Flow ratio balance will fall apart for whoever has the shortest route to Netflix, so it is certainly a very interesting problem. Verizon has demonstrated that it isn't interested in fixing the problem though (by refusing Netflix cache devices). So even if Level 3 were to somehow balance the traffic, you can be sure that Verizon would still screw with Netflix traffic - they're simply using the balance argument as an excuse.
Hmm, I guess I don't understand why sending packets to an end user over an ISP is not "transit", but I'll go ahead and admit I know very little about this subject and am probably wrong.
Peering is when you send packets from your network (or your customers' networks) to my network (or my customers' networks). Transit is when you send packets from your network (or your customers' networks) to my network, and I agree to deliver it, regardless of if it's within my network, my customer's networks or beyond my network (via peering or my own transit connections).

Peering is historically settlement free at public exchanges and in private connections with balanced traffic. When a private peering is not balanced, historically the peering would be disconnected, but in the mid 2000's, paid peering started showing up more frequently as an option. Paid peering is often less expensive than transit, but it depends on the networks involved and the volume.

Transit - I send you data and you deliver it to another ISP or backbone provider.

Not transit - I send you data and you deliver it to someone in your own network.

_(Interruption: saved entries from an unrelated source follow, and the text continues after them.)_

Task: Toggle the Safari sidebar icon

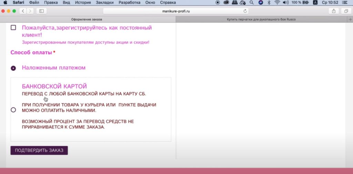Action: click(41, 11)
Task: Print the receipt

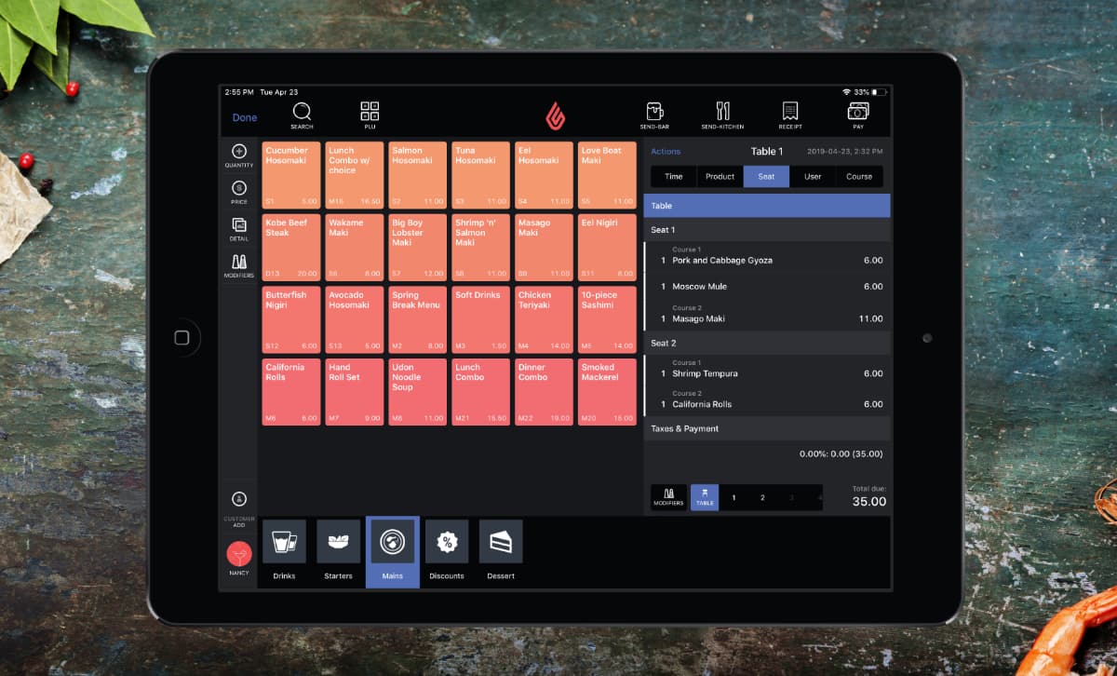Action: (790, 116)
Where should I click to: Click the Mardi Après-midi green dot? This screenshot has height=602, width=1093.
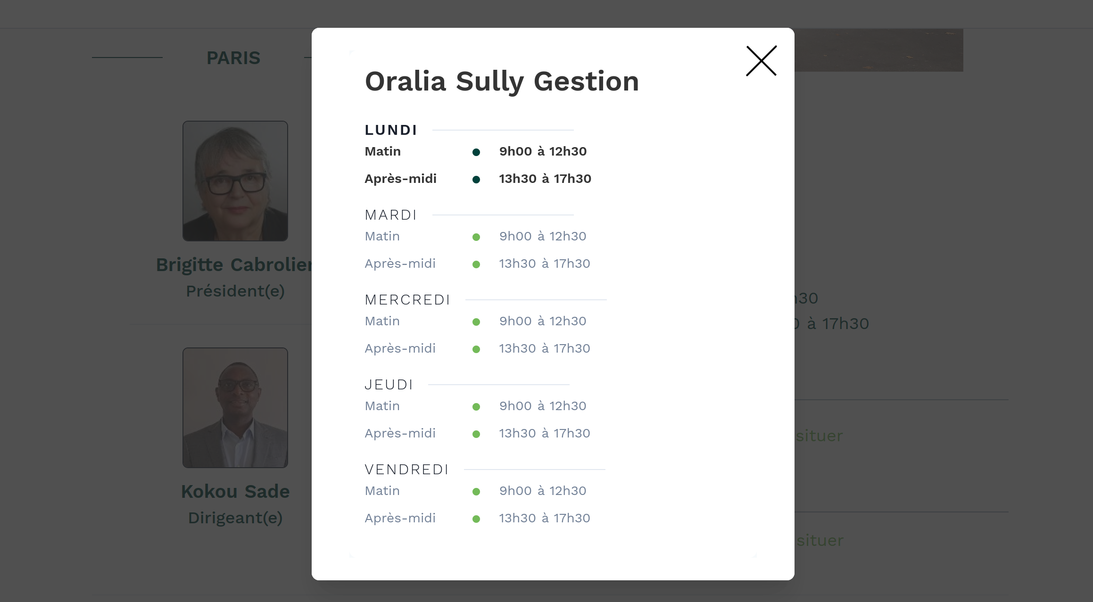(476, 264)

Yeah, the thing is, I don't consider myself to be part of my ISP's network. I consider my ISP to be "transit"ing packets from the internet to my network. :) But I guess that's not the accepted definition.
If it were considered "transit" in the same sense as delivering packets from one network to another across large distances, then consumer Internet access should be free because it's always biased in favor of receiving rather than transmitting bytes. Verizon should even be paying its customers to accept the extra bits they get.
That doesn't seem entirely obvious, since last-mile infrastructure is a completely different beast from backbones.

But yeah, I clearly don't know what I'm talking about at this point. Sorry.

I think you understand more than you admit ;-). The last-mile infrastructure is indeed a completely different beast, and Verizon is last-mile infrastructure. So backbone-to-backbone might be symmetric, but backbone-to-last-mile should never have been expected to be symmetric.
It seems that the peering arrangements typically pay for transfer through one network to another, not to get data to the end consumer.

I don't know enough about the issue to say whether that's true or not, but that seems to be the argument they're making.

ISPs pay for transit, tier 1 networks do not (by definition). Level 3 is definitely a tier 1 network, but Verizon is acting as both a tier 1 and an ISP. It isn't a very complex problem, tier 1 networks don't pay transit.